Would that prove/disprove anything?

Deliberately kill some of the osteocytes in the piece of bone, either all those at one end, or in stripes, or some other pattern.
* Maybe calcium phosphate will dissolve less completely, or more slowly, next to the living osteocytes? (meaning what?)

* When this piece of demineralized bone is put back in tissue culture media, will calcium phosphate crystals form faster (or sooner? or only?) in the areas nearest the living bone cells?
? What would this prove, or disprove?
[Hint: suppose there really is an "osteoid" protein, that itself causes/promotes/accelerates re-precipitation of calcium phosphate]

Add a calcium-sensitive fluorescent dye to tissue culture medium, and look for any patterns or unequal distribution of fluorescence around an embryonic piece of bone. Specifically, will calcium concentration be depleted next to where bone is forming? Will calcium concentration be depleted only near living osteocytes?

Add one of the diphosphonate drugs to tissue culture medium.

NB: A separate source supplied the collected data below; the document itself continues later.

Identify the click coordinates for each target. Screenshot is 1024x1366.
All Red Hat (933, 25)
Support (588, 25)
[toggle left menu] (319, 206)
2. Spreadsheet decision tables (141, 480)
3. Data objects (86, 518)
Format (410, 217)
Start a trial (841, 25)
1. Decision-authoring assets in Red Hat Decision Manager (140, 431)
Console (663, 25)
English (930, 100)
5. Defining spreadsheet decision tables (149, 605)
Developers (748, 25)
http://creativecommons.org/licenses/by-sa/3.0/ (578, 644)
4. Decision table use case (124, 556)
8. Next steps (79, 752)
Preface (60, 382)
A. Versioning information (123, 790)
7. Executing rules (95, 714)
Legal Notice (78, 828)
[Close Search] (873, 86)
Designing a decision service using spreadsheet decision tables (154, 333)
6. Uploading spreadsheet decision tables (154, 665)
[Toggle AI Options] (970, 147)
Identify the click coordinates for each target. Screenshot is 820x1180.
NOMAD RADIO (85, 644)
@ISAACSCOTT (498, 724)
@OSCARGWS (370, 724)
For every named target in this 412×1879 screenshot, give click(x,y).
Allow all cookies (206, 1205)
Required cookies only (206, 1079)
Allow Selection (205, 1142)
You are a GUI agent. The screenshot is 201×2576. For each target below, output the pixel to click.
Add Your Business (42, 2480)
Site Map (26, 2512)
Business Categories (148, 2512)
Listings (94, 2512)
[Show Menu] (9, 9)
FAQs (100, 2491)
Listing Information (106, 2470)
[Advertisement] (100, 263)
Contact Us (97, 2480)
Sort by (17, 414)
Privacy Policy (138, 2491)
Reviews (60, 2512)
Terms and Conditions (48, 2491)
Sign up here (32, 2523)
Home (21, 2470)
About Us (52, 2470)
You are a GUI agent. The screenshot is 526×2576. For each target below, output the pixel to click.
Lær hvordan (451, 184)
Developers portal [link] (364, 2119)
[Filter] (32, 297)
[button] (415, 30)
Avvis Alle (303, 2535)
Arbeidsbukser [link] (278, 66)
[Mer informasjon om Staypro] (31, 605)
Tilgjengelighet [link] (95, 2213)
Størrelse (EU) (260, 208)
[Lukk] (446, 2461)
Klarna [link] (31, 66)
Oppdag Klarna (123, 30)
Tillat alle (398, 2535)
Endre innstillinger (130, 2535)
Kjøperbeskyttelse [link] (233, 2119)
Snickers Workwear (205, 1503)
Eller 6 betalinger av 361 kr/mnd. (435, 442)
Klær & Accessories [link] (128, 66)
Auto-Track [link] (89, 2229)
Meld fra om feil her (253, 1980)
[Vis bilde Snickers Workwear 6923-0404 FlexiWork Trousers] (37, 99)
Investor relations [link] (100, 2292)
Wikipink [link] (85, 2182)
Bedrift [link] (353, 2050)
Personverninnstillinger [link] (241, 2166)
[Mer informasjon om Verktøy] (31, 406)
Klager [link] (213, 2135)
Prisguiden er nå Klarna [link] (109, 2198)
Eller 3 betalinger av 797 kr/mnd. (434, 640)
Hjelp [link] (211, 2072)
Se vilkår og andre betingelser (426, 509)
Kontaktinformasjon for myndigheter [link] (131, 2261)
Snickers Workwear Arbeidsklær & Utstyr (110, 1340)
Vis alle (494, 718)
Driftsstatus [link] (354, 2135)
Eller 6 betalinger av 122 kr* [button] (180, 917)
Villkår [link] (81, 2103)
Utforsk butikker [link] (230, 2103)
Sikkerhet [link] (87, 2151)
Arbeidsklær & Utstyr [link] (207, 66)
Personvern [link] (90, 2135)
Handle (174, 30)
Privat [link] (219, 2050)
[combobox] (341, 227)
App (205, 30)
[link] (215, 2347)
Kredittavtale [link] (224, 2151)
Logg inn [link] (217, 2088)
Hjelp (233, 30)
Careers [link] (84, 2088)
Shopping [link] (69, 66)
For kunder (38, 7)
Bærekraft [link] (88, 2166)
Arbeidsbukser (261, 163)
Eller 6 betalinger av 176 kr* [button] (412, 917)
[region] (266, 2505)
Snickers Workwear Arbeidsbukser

Then soak a piece of embryonic bone in this medium, Is there any way to prove whether or not the drug gets incorporated into newly forming bone?
Whether it gets incorporated into already-existing bone?
Whether dissolving of the calcium phosphate of bone is in any way reduced, or slower, or less complete, or requires more EDTA when that bone had been exposed to diphosphonate drugs?
Or is there less dissolving of calcium phosphate only from bones that were "synthesized" (for lack of a better word!) in the presence of a diphosphonate drug?

By adding EDTA and proteolytic enzymes to saline, and soaking pieces of embryonic bone in it, probably one could isolate reasonably pure populations of living osteocytes, that could then be put in tissue culture media, kept alive, growing, dividing and making more bone.
? What experiments could you do with such tissue cultures of living, bone producing osteocytes?
? Suppose they cause new bone to form around all surfaces of osteocytes?
? Suppose the new bone only forms between osteocytes, that are close to each other?
? Suppose the new bone only forms under osteocytes, in the sense of between them and their glass or plastic substrata?
? Suppose that bone production were strongly different depending of properties of the substratum? (For example. suppose that some areas were made to be negatively charged, and more bone got formed there?
? Or suppose some areas of substratum were smoother, or some areas were more flexible?
[Note: all these properties have been discovered (somewhat unexpectedly) to change differentiation of certain other cells!]

? What if you cultured osteocytes in tissue culture media that contained enough EDTA to prevent formation of the calcium phosphate component of bone?
? Would you expect the collagen and osteoid components of bone would still be secreted?
? What if you cultured many osteocytes on plastic for a long time, in the presence of enough EDTA to prevent bone formation;
And what if you then replaced the medium with normal medium (no EDTA), what are some alternative possible results?
* Bone production at the normal rate?
* Rapid bone formation (using the already-secreted collagen and osteoid, and/or other non-mineral components?
* Bone formation in areas where osteocytes had been (during the time when EDTA medium was used), even where no osteocytes are now located there? (Possibly because you killed or removed some of the osteocytes; or because osteocytes had crawled over that part of the substratum.)

Think what could be proved or disproved by these alternative observations!

[Notice how much of the discussion above is the exact reverse of what many/most people think is the "Scientific Method."

# Do experiments, where something-or-other ought to happen.
## Look for consistent, reproducible results of experiments.
### Try to invent hypothetical phenomena that would have predicted these observed results.]

What do you think about the following quote?

"Observations should never be accepted until they have been checked for consistency with relevant theories."

(I owe this quote to my former collaborator Prof. Micah Dembo of Boston University. Thank you, Micah.)